Illinois River Streambank Stabilization Tour September 2012

Before a streambank on Tyner Creek in Adair County.
Before a streambank on Tyner Creek in Adair County.

One Conservation Commission member and several Oklahoma Conservation Commission staff participated in a streambank stabilization field day in Cherokee and Adair counties on Sept. 12, 2012. The field day was organized by Oklahoma State University’s Department of Biosystems and Agricultural Engineering to educate people about the benefits of using bioengineering techniques to repair eroding stream banks.

OCC and OSU teamed up on a $2 million American Recovery and Reinvestment Act loan from the Oklahoma Water Resources Board. The money was used to repair and improve 11 sites in the Illinois River watershed and to identify additional sites for repair in both the Illinois River and Eucha/Spavinaw watersheds. The 11 sites that were repaired were located along Town Branch Creek that runs through the city of Tahlequah, Barron Fork Creek, Tyner Creek and the Illinois River. Each of the selected sites had significant erosion problems and in some instances infrastructure was threatened.

a streambank on Tyner Creek in Adair County.
After a streambank on Tyner Creek in Adair County.

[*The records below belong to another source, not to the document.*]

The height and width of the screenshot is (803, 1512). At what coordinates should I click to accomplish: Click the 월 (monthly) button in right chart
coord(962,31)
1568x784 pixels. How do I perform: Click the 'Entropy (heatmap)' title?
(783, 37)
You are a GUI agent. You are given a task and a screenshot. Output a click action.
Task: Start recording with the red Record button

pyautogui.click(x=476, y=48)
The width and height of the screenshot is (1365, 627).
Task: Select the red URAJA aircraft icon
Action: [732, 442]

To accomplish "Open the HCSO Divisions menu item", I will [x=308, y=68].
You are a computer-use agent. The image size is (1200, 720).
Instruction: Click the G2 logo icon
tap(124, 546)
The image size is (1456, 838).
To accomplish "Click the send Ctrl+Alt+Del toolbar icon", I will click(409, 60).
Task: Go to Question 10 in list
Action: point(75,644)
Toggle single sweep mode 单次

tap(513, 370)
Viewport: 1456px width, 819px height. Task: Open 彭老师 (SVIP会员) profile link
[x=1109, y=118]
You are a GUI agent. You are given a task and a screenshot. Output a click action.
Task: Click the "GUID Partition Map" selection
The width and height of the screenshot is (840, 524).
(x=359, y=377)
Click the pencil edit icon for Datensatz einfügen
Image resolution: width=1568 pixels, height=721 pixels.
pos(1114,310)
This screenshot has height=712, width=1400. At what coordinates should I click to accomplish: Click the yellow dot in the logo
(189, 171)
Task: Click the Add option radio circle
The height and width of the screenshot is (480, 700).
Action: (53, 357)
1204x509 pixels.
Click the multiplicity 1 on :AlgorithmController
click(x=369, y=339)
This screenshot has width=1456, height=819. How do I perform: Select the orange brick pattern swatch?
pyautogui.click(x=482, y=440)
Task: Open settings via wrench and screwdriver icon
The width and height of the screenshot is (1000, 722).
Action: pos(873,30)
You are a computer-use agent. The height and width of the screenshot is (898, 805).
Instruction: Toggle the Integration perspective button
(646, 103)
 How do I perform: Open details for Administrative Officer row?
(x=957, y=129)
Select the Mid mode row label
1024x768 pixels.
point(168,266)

Participants toured five completed sites and one site under active construction. At each of the sites Dr. Greg Jennings of Jennings Environmental and Darrell Westmoreland with North State Environmental discussed the various techniques used to repair the stream. Jennings was involved with the design of the projects and Westmoreland’s company performed all the construction work. Some of the techniques used include installation of “log j-hooks,” “cross vanes” and “woody brush toes.” In addition, vertical banks were sloped and the channel deepened and/or moved. Vegetation plays an important role in ensuring these methods succeed and native grasses, wildflowers and trees will be planted to help improve the stability of the bank and the riparian area to help further limit pollutant loading in the streams. All of these techniques work to take pressure off the eroding bank and improve both aquatic and terrestrial habitat while reducing the amount of sediment going into the streams. In essence these work to restore the stream to a more natural state so it is able to maintain its natural balance.

George Stunkard, Area III Conservation Commission member; and OCC staff Ben Pollard, assistant director; Shanon Phillips, Water Quality director; Jim Leach, WQ Cost Share and Finance director; and Gina Levesque WQ CREP coordinator; attended the field day.